Pleiner, T., Bates, M., Trakhanov, S., Lee, CT, Schliep, JE, Chug, H., Bohning, M., Stark, H., Urlaub, H. 和 Gorlich, D. (2015) .纳米抗体:用于超分辨率成像、快速表位定位和天然蛋白质复合物分离的位点特异性标记。 生命 4:e11349 。
Schoof, M., Faust, B., Saunders, RA, Sangwan, S., Rezelj, V., Hoppe, N., Boone, M., Billesbolle, CB, Puchades, C., Azumaya, CM等。 (2020 年)。一种超强合成纳米抗体通过稳定非活性 Spike 来中和 SARS-CoV-2。 科学370(6523):1473-1479。
Tang, Q.、Owens, RJ 和 Naismith, JH (2021)。抗 SARS-CoV-2 刺突蛋白的纳米抗体的结构生物学。 病毒13(11) :2214。
Wec,AZ,Wrapp,D.,Herbert,AS,Maurer,DP,Haslwanter,D.,Sakharkar,M.,Jangra,RK,Dieterle,ME,Lilov,A.,Huang,D.,等。 (2020 年)。
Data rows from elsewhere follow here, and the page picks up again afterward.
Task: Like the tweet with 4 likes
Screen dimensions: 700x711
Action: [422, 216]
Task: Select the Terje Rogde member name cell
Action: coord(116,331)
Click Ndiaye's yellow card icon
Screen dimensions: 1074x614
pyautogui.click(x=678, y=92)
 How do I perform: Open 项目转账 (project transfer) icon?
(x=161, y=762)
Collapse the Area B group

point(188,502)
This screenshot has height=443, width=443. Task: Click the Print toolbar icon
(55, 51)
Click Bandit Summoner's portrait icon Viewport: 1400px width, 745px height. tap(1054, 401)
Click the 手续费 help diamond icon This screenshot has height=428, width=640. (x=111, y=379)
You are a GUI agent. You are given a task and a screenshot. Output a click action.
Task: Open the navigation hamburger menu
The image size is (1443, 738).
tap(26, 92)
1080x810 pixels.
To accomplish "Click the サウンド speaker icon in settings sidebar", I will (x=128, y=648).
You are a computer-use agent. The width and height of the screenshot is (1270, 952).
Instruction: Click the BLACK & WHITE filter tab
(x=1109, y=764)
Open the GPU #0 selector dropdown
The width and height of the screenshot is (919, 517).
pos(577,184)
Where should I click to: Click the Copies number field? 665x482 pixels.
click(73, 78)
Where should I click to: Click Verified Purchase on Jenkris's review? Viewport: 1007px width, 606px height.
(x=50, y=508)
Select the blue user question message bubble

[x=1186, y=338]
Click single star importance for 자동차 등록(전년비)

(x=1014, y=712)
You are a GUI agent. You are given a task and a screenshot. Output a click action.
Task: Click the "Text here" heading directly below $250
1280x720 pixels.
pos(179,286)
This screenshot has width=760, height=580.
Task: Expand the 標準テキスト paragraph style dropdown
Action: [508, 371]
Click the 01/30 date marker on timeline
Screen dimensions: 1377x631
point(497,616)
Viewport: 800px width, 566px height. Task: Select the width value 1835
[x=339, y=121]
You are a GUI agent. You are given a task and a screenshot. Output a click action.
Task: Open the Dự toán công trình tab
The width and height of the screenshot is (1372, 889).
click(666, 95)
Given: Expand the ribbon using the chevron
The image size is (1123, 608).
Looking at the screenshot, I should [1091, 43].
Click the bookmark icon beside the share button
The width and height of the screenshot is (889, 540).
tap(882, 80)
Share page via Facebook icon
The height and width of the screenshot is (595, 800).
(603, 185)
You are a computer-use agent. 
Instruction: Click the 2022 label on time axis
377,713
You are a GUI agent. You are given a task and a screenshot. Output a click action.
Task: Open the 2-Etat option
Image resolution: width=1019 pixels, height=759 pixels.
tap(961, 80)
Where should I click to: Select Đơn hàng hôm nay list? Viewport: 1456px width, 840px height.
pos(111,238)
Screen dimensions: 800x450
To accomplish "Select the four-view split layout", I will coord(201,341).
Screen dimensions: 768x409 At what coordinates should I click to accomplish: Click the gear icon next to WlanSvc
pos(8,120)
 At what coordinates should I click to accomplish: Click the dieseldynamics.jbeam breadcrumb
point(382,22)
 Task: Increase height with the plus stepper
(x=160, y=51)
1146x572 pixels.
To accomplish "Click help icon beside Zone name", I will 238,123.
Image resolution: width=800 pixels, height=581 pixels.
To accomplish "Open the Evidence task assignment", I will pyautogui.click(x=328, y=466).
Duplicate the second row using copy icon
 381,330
人类单克隆抗体对 SARS 相关病毒的广泛中和作用。 科学369(6504):731-736。
Xiang, Y.、Nambulli, S.、Xiao, Z.、Liu, H.、Sang, Z.、Duprex, WP、Schneidman-Duhovny, D.、Zhang, C. 和 Shi, Y. (2020)。多功能和多价纳米抗体可有效中和 SARS-CoV-2。 科学370(6523):1479-1484。

  • English
  • 中文翻译
免责声明 × 为了向广大用户提供经翻译的内容,www.bio-protocol.org 采用人工翻译与计算机翻译结合的技术翻译了本文章。基于计算机的翻译质量再高,也不及 100% 的人工翻译的质量。为此,我们始终建议用户参考原始英文版本。 Bio-protocol., LLC对翻译版本的准确性不承担任何责任。
Copyright: © 2022 The Authors; exclusive licensee Bio-protocol LLC.
引用:Le Bas, A., Mikolajek, H., Huo, J., Norman, C., Dormon, J., Naismith, J. H. and Owens, R. J. (2022). Production and Crystallization of Nanobodies in Complex with the Receptor Binding Domain of the SARS-CoV-2 Spike Protein. Bio-protocol 12(9): e4406. DOI: 10.21769/BioProtoc.4406.

如果您对本实验方案有任何疑问/意见, 强烈建议您发布在此处。我们将邀请本文作者以及部分用户回答您的问题/意见。为了作者与用户间沟通流畅(作者能准确理解您所遇到的问题并给与正确的建议),我们鼓励用户用图片的形式来说明遇到的问题。

如果您对本实验方案有任何疑问/意见, 强烈建议您发布在此处。我们将邀请本文作者以及部分用户回答您的问题/意见。为了作者与用户间沟通流畅(作者能准确理解您所遇到的问题并给与正确的建议),我们鼓励用户用图片的形式来说明遇到的问题。